Saturday, April 12, 2025

Embarrassment, Anger, and Pride Prompting Chuvash Activists to Try to Save Their Language

Paul Goble

    Staunton, Apr. 10 – Embarrassed that they don’t know their national language when members of other nations know theirs, angry that Russian officials and Russian speakers generally treat them as inferior, and pride in their own nation and its past are combining to prompt ever more Chuvash to take actions to try to save their language.

    Members of the one million-strong Christian Turkic nation of the Middle Volga, two-thirds of whom live in their titular republic and have watched the use of their language decline dramatically over the last decade, are taking a variety of actions to change that last trend, the Regional Aspect portal says (regaspect.info/2025/04/11/vse-my-russkie/).

    In a 4,000-word article which has its title “Are we all Russians?” from the experience of some Chuvash who sing a song entitled “We are all Chuvash” translated by a Russian into “We are all Russians,” their various paths in life to this point and their current efforts are described in detail.

    In Soviet times, Chuvash was not taught in most schools; but from the 1990s to 2017, it was a required subject and 84 percent of all pupils studied it. Now, after Putin’s decision to make the study of non-Russian languages completely voluntary, the share has fallen to less than half, something that puts the future of Chuvash at risk but is also angering many.

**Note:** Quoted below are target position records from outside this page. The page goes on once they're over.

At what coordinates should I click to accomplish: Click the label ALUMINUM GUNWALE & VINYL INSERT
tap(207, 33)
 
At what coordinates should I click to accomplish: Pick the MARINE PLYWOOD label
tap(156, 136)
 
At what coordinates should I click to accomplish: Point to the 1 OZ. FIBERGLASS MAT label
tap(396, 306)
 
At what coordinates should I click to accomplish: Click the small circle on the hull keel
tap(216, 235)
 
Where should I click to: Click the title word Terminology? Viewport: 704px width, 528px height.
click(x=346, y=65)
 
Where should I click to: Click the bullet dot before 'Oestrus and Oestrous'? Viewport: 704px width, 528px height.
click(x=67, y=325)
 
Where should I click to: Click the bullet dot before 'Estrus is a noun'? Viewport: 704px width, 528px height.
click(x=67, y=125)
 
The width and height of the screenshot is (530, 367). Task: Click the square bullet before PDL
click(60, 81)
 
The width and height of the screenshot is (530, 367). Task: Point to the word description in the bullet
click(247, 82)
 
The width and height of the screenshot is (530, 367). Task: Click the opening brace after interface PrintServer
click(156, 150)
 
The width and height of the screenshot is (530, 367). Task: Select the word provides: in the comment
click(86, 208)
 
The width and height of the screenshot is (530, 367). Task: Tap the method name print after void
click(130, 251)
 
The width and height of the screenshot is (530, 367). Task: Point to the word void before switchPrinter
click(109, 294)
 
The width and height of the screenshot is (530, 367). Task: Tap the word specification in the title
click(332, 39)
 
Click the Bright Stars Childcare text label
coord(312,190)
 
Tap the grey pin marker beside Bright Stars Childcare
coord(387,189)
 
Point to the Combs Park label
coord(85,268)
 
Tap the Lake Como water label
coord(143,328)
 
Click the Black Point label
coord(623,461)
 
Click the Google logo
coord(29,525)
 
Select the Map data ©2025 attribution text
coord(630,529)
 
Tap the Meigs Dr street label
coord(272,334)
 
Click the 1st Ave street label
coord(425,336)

    The older generation, especially in the villages, still knows Chuvash, but it has done little to pass it on to their children. And one of the most remarkable aspects of the rebirth of interest in Chuvash is that it has come from and been led by young adults who feel they have been deprived of an important part of who they are.

    Many of those involved are teachers of other languages who have been shocked into what it means that they don’t know their own. One Chuvash student of Esperanto who is now a leading Chuvash activist was challenged by another Esperanto speaker with the question: “Do you know that if you don’t learn Chuvash, in 50 years, your language will be dead?”

    Others have come to linguistic activism through art and music because of their familiarity with the way in which those aspects of life are interconnected with language. A karaoke program is getting more people to learn Chuvash, and Internet courses have sprung up to teach Chuvash to people not only in the republic but far beyond it.

    But perhaps the most striking characteristic of this new language movement is the gender of those leading it. Until a few generations ago, Chuvash culture  was completely patriarchal; but now it has acquired a woman’s face, activists say – and the leaders of this linguistic and cultural revival are almost exclusively female.